■ **TEXT TO READ**:

Suppose that all stars in this galaxy were born in a single major-merger burst event about 10 Gyr ago. From this original burst, I want to compute the fraction of stellar mass still surviving as stars in the main sequence ? For this, I have got to use a Salpeter IMF, and a star formation range between 0.1 and 120 solar masses.
What I have done is starting from Salpeter IMF : $$\Phi(m)\text{d}m=\Phi_{0}\,m^{-2.35}$$
with $$\Phi_{0}$$ a constant normalization.
From this, I integrate from $$m_{1}=0.1\,\text{M}_{\odot}$$ to $$m_{2}=120\,\text{M}_{\odot}$$
$$N(0.1<m<120) = \int_{0.1}^{120}\,\Phi(m)\,\text{d}m = \Phi_{0}\,\bigg[\dfrac{0.1^{-1.35}-120^{-1.35}}{1.35}\bigg]$$
This result depends on the valeur of $$\Phi_{0}$$ and I don't know how to deal with it in order to get $$N(0.1<m<120)$$ ?
Moreover, it seems that I have to take into account of the age of the major-merger burst event (10 Gyr).
From these 2 principles, how could I calculate the fraction of stars surviving in the main sequence ?
Any help is wlecome, Regards

■ **AIM**: Change "normalization" to "scaling" in the Salpeter IMF question and write out the passage from "What I have" to "get $$N(0.1<m<120)$$ ?".

■ **GIVEN DATA**:
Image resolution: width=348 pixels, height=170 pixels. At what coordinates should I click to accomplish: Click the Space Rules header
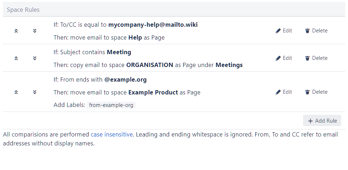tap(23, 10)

---

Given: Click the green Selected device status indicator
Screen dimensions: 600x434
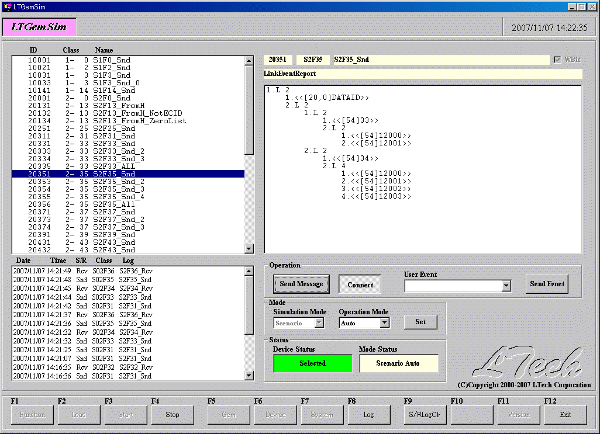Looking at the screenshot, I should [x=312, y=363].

■ **RESULT**:
What I have done is starting from Salpeter IMF : $$\Phi(m)\text{d}m=\Phi_{0}\,m^{-2.35}$$
with $$\Phi_{0}$$ a constant scaling.
From this, I integrate from $$m_{1}=0.1\,\text{M}_{\odot}$$ to $$m_{2}=120\,\text{M}_{\odot}$$
$$N(0.1<m<120) = \int_{0.1}^{120}\,\Phi(m)\,\text{d}m = \Phi_{0}\,\bigg[\dfrac{0.1^{-1.35}-120^{-1.35}}{1.35}\bigg]$$
This result depends on the valeur of $$\Phi_{0}$$ and I don't know how to deal with it in order to get $$N(0.1<m<120)$$ ?